### Seu objetivo
Por favor, dê prosseguimento ao texto sobre os caminhos percorridos pelo homem livre, começando logo após a última frase apresentada.

153 – Caminhos percorridos pelo homem livre

Conforme prometido no Trem de História anterior, os caminhos percorridos pelo homem livre formam a “bagagem” para a viagem de hoje.

Quando se fala em antigos caminhos é comum se pensar em rios como estradas. Mas é preciso observar que nem sempre estes cursos d’água se prestavam a isto, simplesmente porque muitas das vezes não eram navegáveis.

Na verdade, os caminhantes seguiam os rios, nos dois sentidos, muito mais como forma segura de orientação para avançar pelas matas, já que as águas correntes não retornam ao ponto de onde vieram e porque lhes dava a certeza da direção a seguir no retorno.

Agora, mergulhem num tempo em que a mão humana contava com poucos equipamentos que lhe facilitassem a jornada. Esqueçam o GPS – Global Position System, e se imaginem no meio de uma floresta. Imaginem quantas vezes estas pessoas terão seguido um curso d’água que seria afluente do que acabaram de deixar para trás? Esta era a realidade.

E saiba que estas observações se referem aos primeiros entrantes e não às famílias que viriam mais tarde se estabelecer na Mata Mineira. É lícito supor que os primeiros homens livres que exploraram a região chegaram a pé, por picadas muitas vezes abertas pelos nativos, porque não existiam estradas carroçáveis.

Conforme lembrou Sérgio Buarque de Holanda[1], mesmo para transporte de cargas os cavalos foram “de escasso préstimo, preferindo-se os carros de bois sempre que houvesse estrada capaz”. Embora o autor se referisse aos sertões de São Paulo no século XVIII, a situação na capitania mineira nos primeiros anos do século seguinte não era diferente. Somente quanto da mudança da “família estendida”[2] para o novo endereço, quando já havia caminho que o permitisse, eram utilizados carros de bois para o transporte da carga. E mesmo aí, as pessoas continuavam viajando a pé.

É ainda de Sérgio Buarque a indicação de que, em alguns casos, eram contratados indígenas, mamelucos ou escravos de carga. O que não justifica as histórias contadas de que os fazendeiros possuíam numerosa escravaria, contada às centenas.

Até porque pelo que foi apurado nas contagens populacionais de 1831, 1834 e 1843 do Feijão Cru, a média de escravos por unidade era de 4,45 nos dois primeiros censos e, no terceiro, por terem aumentado as famílias sem escravos, a média diminuiu para 2,91 escravos por fogo[3].

### Trecho dos dados
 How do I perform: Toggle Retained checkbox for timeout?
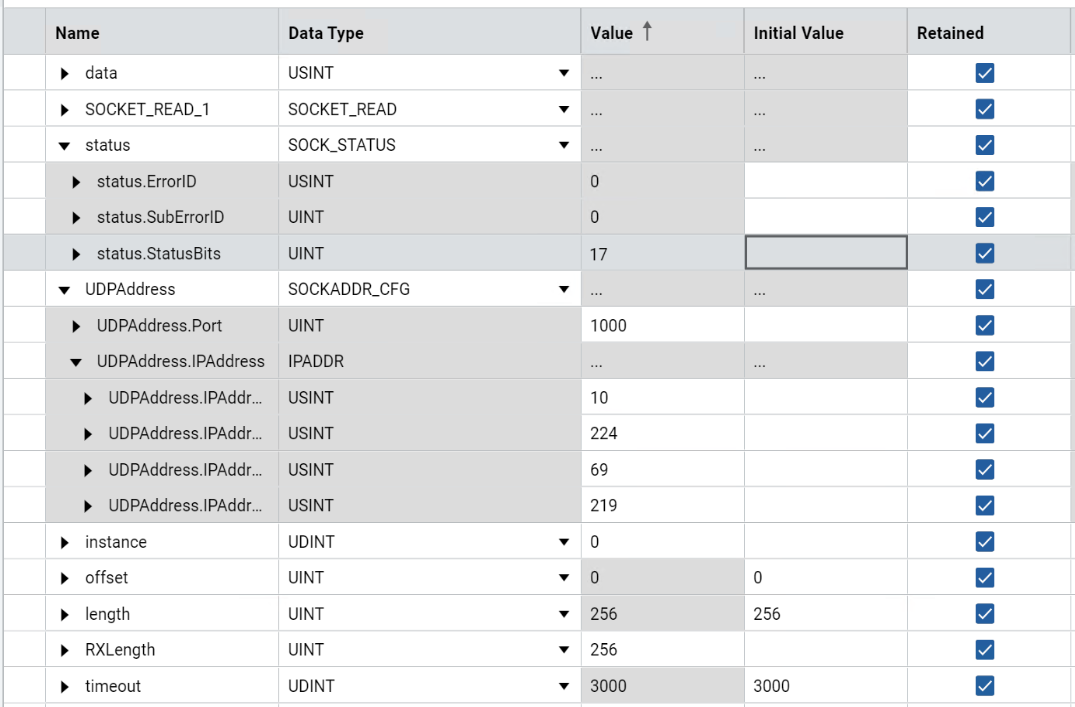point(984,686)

### Resposta à tarefa
Numa visita à cidade de Descoberto (MG), na década de 1990, foi entrevistado um antigo morador, descendente de militar da tropa que encontrou o então denominado “Descoberto do Rio Novo”. Declarou ele que a tropa saiu do Rio Pomba na Cachoeira Alta, entrando por um riacho que nasce na Serra do Descoberto. Do sopé da Serra eles teriam seguido o córrego Pouso Alegre, afluente do Ribeirão do Descoberto que deságua no Rio Novo. Seu antepassado teria sido designado para ficar de guarda no Arraial do Descoberto.

No Encontro de Pesquisadores do Caminho Novo[4] de 2014, o pesquisador Geraldo Barroso apresentou uma comunicação sobre rotas a leste do Caminho Novo. Segundo ele, “os tropeiros do lado oriental do Caminho Novo enfrentavam dificuldades em suas viagens e tiveram que abrir novos caminhos que ficaram conhecidos por Caminhos de Dentro”. Um deles, que passa por Cipotânea, segue em direção a Mercês, depois vai aos municípios de Rio Pomba e Rio Novo de onde busca a cidade de Mar de Espanha.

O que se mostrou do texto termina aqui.